◆ **What to work on**: The line containing "1024x500 pixels." and every line after it, through the last one below: output exactly these and nothing else.

Dataset entries
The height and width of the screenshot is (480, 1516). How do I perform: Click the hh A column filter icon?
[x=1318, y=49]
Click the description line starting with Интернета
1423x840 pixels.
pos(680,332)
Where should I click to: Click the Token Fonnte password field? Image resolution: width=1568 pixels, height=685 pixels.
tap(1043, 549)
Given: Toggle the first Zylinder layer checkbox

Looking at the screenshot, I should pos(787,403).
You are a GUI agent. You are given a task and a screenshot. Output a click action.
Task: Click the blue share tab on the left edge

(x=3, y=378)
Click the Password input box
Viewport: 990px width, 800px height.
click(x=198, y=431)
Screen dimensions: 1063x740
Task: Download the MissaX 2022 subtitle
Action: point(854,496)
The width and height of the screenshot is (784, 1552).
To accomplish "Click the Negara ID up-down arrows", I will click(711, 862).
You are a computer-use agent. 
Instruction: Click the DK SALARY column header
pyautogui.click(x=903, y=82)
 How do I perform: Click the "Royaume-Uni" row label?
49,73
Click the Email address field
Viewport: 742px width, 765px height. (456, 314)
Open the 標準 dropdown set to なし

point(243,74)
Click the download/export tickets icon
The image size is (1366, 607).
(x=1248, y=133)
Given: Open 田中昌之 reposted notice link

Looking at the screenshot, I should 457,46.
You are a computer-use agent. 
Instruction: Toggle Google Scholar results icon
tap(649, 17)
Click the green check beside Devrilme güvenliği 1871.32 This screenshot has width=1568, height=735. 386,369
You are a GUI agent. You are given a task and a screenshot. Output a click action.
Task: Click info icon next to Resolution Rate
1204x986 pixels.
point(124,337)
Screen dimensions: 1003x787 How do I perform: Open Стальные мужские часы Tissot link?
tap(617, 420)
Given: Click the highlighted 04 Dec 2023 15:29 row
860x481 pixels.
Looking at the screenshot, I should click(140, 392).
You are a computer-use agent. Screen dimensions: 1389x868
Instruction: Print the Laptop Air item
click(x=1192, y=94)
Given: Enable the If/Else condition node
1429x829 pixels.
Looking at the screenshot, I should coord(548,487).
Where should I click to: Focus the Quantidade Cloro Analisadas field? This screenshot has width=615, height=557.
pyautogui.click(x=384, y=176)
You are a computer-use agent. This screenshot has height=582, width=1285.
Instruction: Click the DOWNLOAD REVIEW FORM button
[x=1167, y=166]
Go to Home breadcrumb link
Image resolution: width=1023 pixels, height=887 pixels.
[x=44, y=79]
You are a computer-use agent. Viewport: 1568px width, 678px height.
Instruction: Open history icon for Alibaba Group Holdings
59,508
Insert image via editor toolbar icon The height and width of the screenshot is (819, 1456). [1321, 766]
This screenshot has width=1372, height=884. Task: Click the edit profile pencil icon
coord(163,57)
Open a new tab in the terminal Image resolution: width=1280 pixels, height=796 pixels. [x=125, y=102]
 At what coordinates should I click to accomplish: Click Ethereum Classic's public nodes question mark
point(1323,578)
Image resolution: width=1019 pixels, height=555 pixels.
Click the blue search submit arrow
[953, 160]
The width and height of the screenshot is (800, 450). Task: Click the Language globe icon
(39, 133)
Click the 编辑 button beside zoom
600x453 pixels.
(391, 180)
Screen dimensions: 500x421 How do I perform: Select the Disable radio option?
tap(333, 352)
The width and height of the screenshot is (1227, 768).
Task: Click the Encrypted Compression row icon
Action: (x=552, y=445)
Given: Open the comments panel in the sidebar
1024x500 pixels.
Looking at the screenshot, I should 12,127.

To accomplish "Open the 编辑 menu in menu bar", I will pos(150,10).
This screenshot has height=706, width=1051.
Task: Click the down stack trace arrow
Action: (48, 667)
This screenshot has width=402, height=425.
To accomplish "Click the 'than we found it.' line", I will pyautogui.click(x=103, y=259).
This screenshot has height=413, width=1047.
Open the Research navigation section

◆ **Result of this exercise**:
1024x500 pixels.
Looking at the screenshot, I should 12,127.

To accomplish "Open the 编辑 menu in menu bar", I will pos(150,10).
This screenshot has height=706, width=1051.
Task: Click the down stack trace arrow
Action: (48, 667)
This screenshot has width=402, height=425.
To accomplish "Click the 'than we found it.' line", I will pyautogui.click(x=103, y=259).
This screenshot has height=413, width=1047.
Open the Research navigation section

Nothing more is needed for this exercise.